Вася вскакивает, поднимается медведь и — дети видят, что они дети, а не охотники и не звери, что в руках у них не оружие, а палки; из области фантазии они быстро переходят в действительность. Но идея похорон с музыкой не пропала бесследно и пленяет их воображение. Из нее рождается новая идея, о войне, и чрез несколько минут по кустам уже раздается «пу!.. пу!.. пу-пу-пу!..» — то возгорелось жаркое сражение. Все сперва совершают чудеса храбрости, а потом падают мертвыми. Willy, оставшийся невредимым, не знает, что делать, и обращается к мертвым за советом; так как целью войны должны были быть лишь похороны с музыкой, то зачем же всех перестреляли? Кто же будет хоронить их?.. Пусть Рафаэлито будет мертвым, а остальные пусть встают… Мертвые встали и скоро мимо меня потянулась печальная процессия; впереди шли музыканты, за ними следовала погребальная колесница (детская колясочка), везомая четверкой лошадей, за гробом шли войска. Убитый генерал был суров и важен и, приоткрыв глаз, следил за порядком своих собственных похорон, изредка отдавая шепотом приказания, то, чтобы музыка играла громче, то, чтобы лошади не разговаривали… Шествие скрылось за углом дома и чрез несколько минут мертвый генерал уже летел мимо моего балкона, особенно двигая локтями и делая: «фу-ффу, фу-ффу… У-у-у…» Он уже больше не генерал, а паровоз…

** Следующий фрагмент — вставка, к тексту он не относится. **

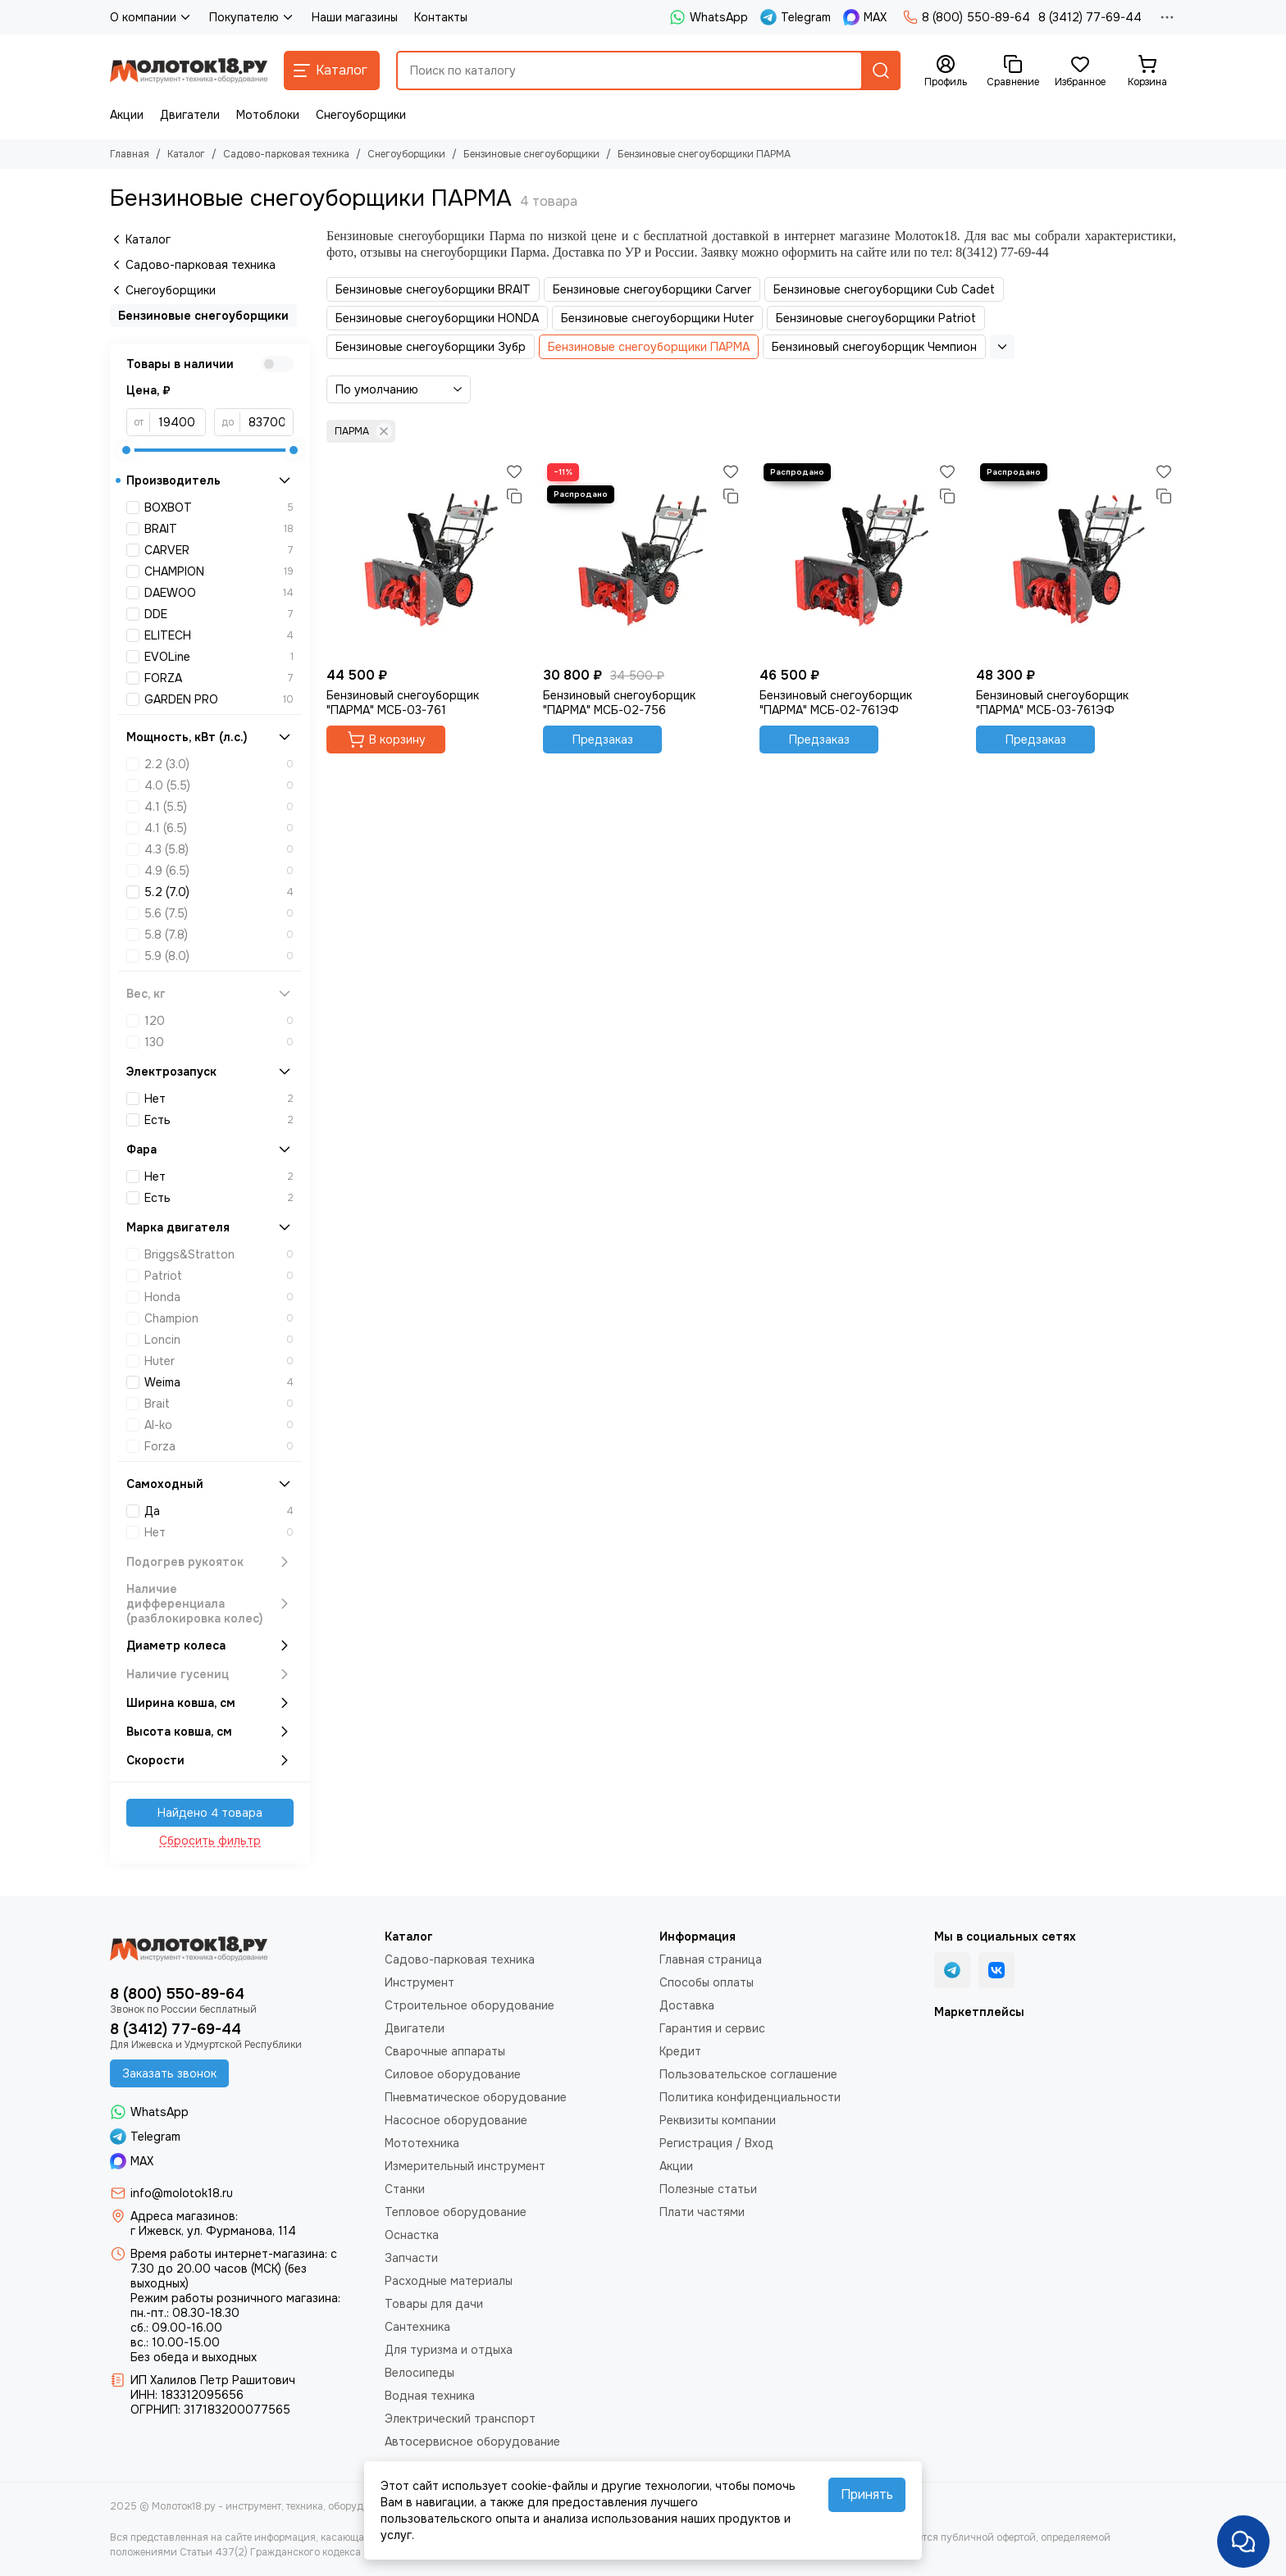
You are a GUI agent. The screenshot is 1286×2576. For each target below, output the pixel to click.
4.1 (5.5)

Меня невольно взяла зависть и я пожалел, что я не могу уже вообразить себя ни медведем, ни генералом, ни паровозом, и в этих превращениях забыть скуку, которой дети не знают. Какая тут скука! Видеть себя, да мало того, что видеть, чувствовать себя лошадью, мертвецом, медведем, в палке видеть то верховую лошадь, то ружье, то трубу, то саблю; бегать по саду отеля и чувствовать себя то в дремучем лесу, то на шумных улицах большого города, то на станции железной дороги, и все это в течение каких-нибудь двух часов, под окриками благовоспитанной бонны, строго запрещающей паровозу пылить ногами, зверю рычать и кусаться, убеждающей лошадь не бегать очень быстро и не изорвать платья о кусты какой-то колючки, — какое творчество, какая захватывающая самого творца фантазия!.. Им не нужны ни Чемберлены, ни политические комбинации государств, ни театр, ни чувствительные стихи о розе и соловье, которые декламируют мои Гретхен, ничего им не нужно. У них слишком много своего внутри, чтоб они нуждались в чем-нибудь чужом.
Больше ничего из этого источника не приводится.